Therefore, the amount of Ni to be added ranges from 0.30% to 0.70%.

Cr: 1.00 to 1.50%

Cr is an element required for ensuring the hardenability of the steel. Also, it is an element from which precipitation of a fine carbide can be expected. For attaining these desired effects, Cr must be added in an amount of at least 1.00%. However Cr is an element which is likely to cause an intergranular oxidation, like Mn, so that the addition of excess Cr renders the core part too hard, thereby deteriorating the toughness thereof. For avoiding this, the upper limit of the amount of Cr must be restricted to 1.50%.

Therefore, the amount of Cr to be added ranges from 1.00% to 1.50%.

Mo: 0.30 to 0.70%

Mo is an element which improves not only the hardenability of the steel but also the toughnesses of the carburized case and the core part like Ni. For exercising these effects, Mo must be added in an amount of at least 0.30%. However, the addition of excess Mo not only renders the softening treatment of the steel prior to carburization difficult to thereby deteriorate the machinability of the steel, but also renders the core part so excessively hard as to deteriorate the toughness thereof.
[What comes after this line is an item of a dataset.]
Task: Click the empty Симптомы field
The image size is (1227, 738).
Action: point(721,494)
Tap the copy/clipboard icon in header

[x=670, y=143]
For avoiding these, the upper limit of the amount of Mo must be restricted to 0.70%.

Therefore, the amount of Mo to be added ranges from 0.30% to 0.70%.

Cu: up to 0.50%

Cu is an element from which precipitation hardening can be expected at a relatively high temperature ranging from 400° to 600°C Therefore, Cu is preferably added to the steel for use under severe conditions, such as gear tooth and rolling contact surfaces where an extreme temperature elevation is caused, is presumed, or when it is used in a high temperature environment, e.g., in aircraft materials disposed in the vicinity of jet propulsion machinery or a turbine. However, the addition of excess Cu intensifies the hot brittleness of the steel and deteriorates the carburizability of the steel. For avoiding these, the upper limit of the amount of Cu must be restricted to 0.50%.
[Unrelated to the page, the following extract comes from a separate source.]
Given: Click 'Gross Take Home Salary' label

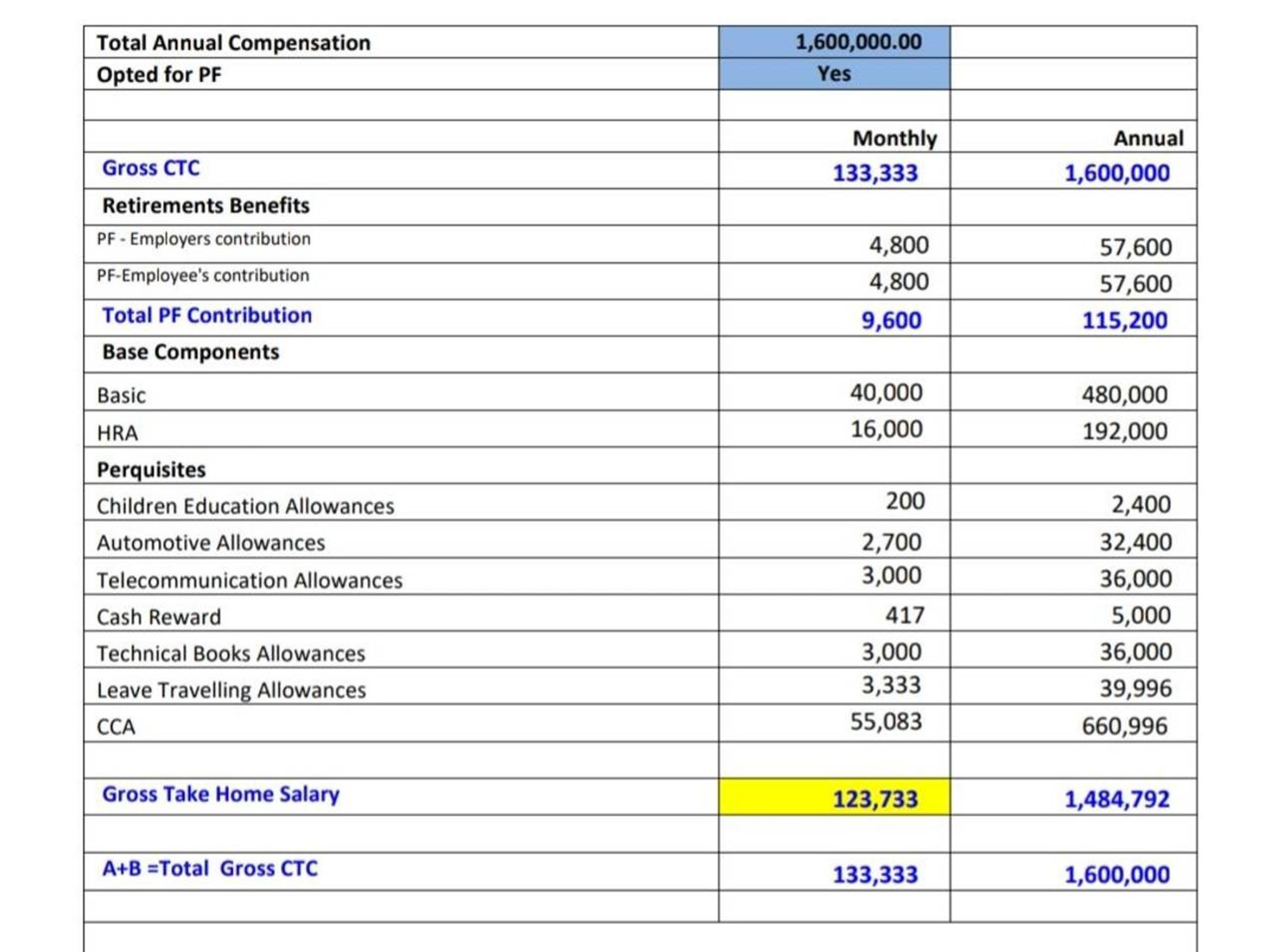Looking at the screenshot, I should pyautogui.click(x=221, y=794).
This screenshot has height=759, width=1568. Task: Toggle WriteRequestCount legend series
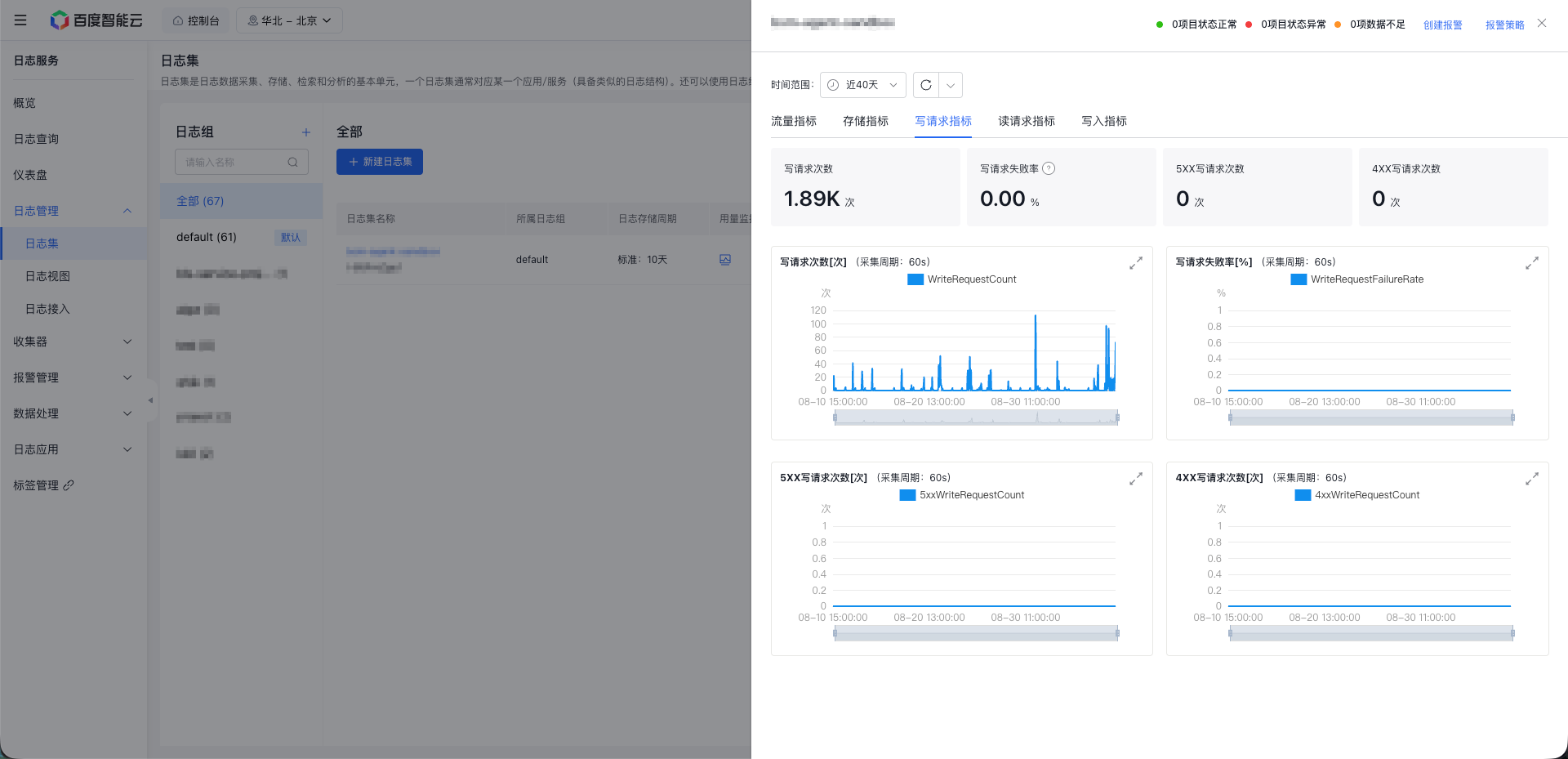962,279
Therefore, the amount of Cu to be added is limited to 0.50% or less.

Al: 0.015 to 0.030%

Al is an element which is bonded to N to from AlN, thereby acting to refine the grain size of austenire crystal. Through the refining activity, it contributes to improvement of the toughnesses of the carburized case and the core part. For this purpose, it is necessary to add Al in an amount of at least 0.015%. However, the addition of excess Al increases the formation of Al2O3 as an inclusion hazardous for the fatigue strength of the steel. For avoiding this, the upper limit of the amount of Al must be restricted to 0.030%. Therefore, the amount of Al to be added ranges from 0.015% to 0.030%.

V: 0.03 to 0.30%

Even at relatively low temperatures close to the carburizing temperature, V forms a carbide, from which a hardness improvement can be expected. For attaining the hardness improvement, it is necessary to add V in an amount of at least 0.03%. However, the addition of excess V deteriorates the toughness of the carburized case of the steel. For avoiding this, the upper limit of the amount of V musk be restricted to 0.30%.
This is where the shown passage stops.